[pilif]

So. There is a know denial of service issue caused by the specific hashing algorithm that everybody seems to use.

Everybody fixes it by randomizing tables used by said algorithm at initialization time.

PHP "fixes" it by not touching the hash algorithm and adding a max_input_vars configuration setting, thereby reducing the functionality while not really fixing the underlying security issue. This also means that if max_input_vars is set reasonably high (or has to be set as such), an attacker can still do the exact same DOS attack - albeit using more concurrent connections.

I can't even believe that the desire to keep backwards compatibility at all costs is a valid reason for a decision like this: Older versions supported an arbitrary amount of input fields, the current version does not, so this is a clear BC break.

Especially when considering that PHP is getting better with their release process (i.e. not having 100s of failing tests so that the 101st that fails would be missed), I really think this half-assed solution is way too cautious - especially as other projects had the exact same issue and solved it more correctly - without causing (apparent) regressions so far.

PHP could just - again - copy their updated algorithm.
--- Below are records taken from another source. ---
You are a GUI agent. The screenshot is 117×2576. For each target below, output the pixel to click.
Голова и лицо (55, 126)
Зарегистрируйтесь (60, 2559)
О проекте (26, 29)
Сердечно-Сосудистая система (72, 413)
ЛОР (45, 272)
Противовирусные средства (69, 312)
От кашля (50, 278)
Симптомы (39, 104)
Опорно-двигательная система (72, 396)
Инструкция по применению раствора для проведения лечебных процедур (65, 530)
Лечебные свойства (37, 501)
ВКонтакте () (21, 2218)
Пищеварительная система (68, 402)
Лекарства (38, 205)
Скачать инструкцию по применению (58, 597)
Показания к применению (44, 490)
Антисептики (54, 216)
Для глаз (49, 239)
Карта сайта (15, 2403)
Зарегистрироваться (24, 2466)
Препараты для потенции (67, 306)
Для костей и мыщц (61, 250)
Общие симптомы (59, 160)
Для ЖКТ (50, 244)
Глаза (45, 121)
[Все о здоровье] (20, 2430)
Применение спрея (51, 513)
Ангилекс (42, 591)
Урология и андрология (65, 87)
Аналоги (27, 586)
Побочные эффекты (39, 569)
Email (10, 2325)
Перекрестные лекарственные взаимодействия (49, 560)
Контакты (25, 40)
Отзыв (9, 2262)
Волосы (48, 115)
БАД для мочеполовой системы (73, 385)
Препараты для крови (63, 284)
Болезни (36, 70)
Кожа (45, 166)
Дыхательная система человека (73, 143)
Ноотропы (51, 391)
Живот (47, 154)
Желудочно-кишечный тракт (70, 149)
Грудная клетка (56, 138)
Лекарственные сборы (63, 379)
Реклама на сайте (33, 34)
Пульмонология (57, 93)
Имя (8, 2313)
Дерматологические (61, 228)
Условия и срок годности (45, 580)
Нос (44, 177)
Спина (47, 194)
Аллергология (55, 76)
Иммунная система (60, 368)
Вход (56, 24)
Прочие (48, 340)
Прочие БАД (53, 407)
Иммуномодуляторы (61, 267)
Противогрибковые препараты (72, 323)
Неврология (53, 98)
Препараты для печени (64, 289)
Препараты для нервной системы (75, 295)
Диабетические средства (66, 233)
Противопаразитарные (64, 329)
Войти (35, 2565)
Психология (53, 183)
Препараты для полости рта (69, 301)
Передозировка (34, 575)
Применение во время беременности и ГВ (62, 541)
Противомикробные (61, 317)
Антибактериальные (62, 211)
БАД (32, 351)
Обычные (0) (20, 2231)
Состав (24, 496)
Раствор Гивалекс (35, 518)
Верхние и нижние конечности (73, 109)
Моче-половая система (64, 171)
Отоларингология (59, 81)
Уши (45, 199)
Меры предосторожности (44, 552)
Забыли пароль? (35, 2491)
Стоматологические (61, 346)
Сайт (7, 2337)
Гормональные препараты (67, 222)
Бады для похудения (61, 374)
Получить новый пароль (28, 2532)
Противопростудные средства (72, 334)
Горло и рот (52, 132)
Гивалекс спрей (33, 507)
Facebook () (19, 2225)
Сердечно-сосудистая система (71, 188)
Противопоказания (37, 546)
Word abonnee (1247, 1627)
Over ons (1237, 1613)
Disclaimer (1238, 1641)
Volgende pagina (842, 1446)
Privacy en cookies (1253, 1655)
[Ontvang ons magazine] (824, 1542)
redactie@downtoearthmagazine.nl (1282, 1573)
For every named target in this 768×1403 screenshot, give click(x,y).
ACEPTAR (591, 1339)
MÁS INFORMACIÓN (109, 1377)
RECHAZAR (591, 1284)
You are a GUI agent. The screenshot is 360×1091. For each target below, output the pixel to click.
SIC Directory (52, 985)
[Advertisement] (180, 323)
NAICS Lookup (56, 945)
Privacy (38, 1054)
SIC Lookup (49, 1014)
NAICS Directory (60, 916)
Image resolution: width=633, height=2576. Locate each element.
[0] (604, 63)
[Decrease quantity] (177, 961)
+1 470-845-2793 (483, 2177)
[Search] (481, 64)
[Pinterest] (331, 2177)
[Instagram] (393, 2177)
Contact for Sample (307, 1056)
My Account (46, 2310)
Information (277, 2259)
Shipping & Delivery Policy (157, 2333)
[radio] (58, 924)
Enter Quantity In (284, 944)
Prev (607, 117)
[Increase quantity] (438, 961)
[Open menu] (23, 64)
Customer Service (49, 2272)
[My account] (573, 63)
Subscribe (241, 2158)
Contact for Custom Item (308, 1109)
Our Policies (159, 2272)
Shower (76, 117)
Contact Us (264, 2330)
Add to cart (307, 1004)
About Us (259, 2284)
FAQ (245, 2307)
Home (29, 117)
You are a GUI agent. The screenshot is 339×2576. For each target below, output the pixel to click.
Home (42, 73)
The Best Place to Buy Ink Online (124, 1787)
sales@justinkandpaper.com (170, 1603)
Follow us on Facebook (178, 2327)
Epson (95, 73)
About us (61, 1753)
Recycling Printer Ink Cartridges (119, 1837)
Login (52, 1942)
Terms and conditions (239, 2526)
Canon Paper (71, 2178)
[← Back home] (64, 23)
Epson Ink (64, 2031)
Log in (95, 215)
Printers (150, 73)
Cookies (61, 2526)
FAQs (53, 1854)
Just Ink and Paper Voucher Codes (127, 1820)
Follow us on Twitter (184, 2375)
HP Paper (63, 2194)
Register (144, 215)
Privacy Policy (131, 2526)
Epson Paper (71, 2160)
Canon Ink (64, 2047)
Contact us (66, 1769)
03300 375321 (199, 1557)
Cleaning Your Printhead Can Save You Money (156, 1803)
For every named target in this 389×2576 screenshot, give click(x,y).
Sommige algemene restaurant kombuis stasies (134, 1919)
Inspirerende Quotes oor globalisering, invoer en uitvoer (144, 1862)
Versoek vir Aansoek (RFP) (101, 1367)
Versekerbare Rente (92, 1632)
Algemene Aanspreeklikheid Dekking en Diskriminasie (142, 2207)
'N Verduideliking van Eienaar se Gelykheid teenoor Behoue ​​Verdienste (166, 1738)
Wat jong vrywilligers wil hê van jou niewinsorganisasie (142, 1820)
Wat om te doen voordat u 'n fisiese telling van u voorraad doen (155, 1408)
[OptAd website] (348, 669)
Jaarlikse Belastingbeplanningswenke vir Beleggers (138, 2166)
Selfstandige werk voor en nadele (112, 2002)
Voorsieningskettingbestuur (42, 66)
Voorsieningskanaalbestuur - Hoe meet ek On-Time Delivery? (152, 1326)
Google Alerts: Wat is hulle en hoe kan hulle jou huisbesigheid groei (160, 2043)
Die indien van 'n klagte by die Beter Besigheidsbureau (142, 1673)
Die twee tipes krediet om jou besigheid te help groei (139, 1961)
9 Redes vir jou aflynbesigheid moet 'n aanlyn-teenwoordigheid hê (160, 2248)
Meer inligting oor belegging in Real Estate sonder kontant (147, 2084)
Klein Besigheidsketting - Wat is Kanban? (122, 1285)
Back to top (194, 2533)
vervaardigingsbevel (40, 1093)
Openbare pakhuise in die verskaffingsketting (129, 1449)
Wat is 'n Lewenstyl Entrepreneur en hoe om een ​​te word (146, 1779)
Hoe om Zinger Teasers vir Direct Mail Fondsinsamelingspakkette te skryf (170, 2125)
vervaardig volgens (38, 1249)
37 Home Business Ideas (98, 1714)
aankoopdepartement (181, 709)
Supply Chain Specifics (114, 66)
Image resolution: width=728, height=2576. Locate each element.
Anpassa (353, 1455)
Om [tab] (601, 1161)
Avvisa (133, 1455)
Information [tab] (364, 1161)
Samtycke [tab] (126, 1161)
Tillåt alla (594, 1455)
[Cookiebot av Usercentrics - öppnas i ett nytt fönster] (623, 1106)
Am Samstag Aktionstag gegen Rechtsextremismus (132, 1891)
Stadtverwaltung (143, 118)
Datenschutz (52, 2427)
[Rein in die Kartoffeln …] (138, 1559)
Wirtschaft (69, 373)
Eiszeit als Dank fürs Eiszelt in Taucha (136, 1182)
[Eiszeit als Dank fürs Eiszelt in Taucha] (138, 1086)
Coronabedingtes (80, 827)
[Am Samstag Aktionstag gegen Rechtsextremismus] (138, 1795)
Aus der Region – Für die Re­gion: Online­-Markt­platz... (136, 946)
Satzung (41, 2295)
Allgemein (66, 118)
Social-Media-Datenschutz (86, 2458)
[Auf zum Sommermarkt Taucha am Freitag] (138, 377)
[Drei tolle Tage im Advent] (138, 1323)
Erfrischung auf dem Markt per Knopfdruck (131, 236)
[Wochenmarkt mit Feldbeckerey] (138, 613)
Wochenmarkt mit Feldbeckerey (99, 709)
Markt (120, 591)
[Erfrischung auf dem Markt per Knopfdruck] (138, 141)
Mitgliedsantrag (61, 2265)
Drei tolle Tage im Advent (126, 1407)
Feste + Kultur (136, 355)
(related discussion on their mailing list: http://news.php.net/php.internals/57291)

[sootzoo]

Not endemic to PHP, of course, as it seems MSFT took the same approach with a recent ASP.NET security update. The workaround described in their KB (http://support.microsoft.com/kb/2661403) is to add a similar configuration override and they've set the limit arbitrarily at 1000 form keys. Which vendors did not dodge the hash algorithm problem and what's the updated algorithm you're referencing? Who's doing this right?

[pilif]

Perl has fixed this (http://www.perlmonks.org/?node_id=945526 also contains a link to a PDF detailing the issue) in 2003 when it was discussed the first time.

Ruby 1.9 was already randomizing the hashes whereas this current rediscovery of the problem caused them to fix it by randomizing in 1.8 too. Same goes for Python.

The best link to the algorithm I found on a quick search is here http://www.hardened-php.net/hphp/zend_hash_del_key_or_index_... - where the problem was discussed again in 2006.

By randomizing I mean randomizing that value for h for the lifetime you need your hashes to be consistent (until the script ends in PHP)

While you are still vulnerable to attackers who know what that random initial value is, finding that by just randomly trying to create the collisions is impractical and easily detectable.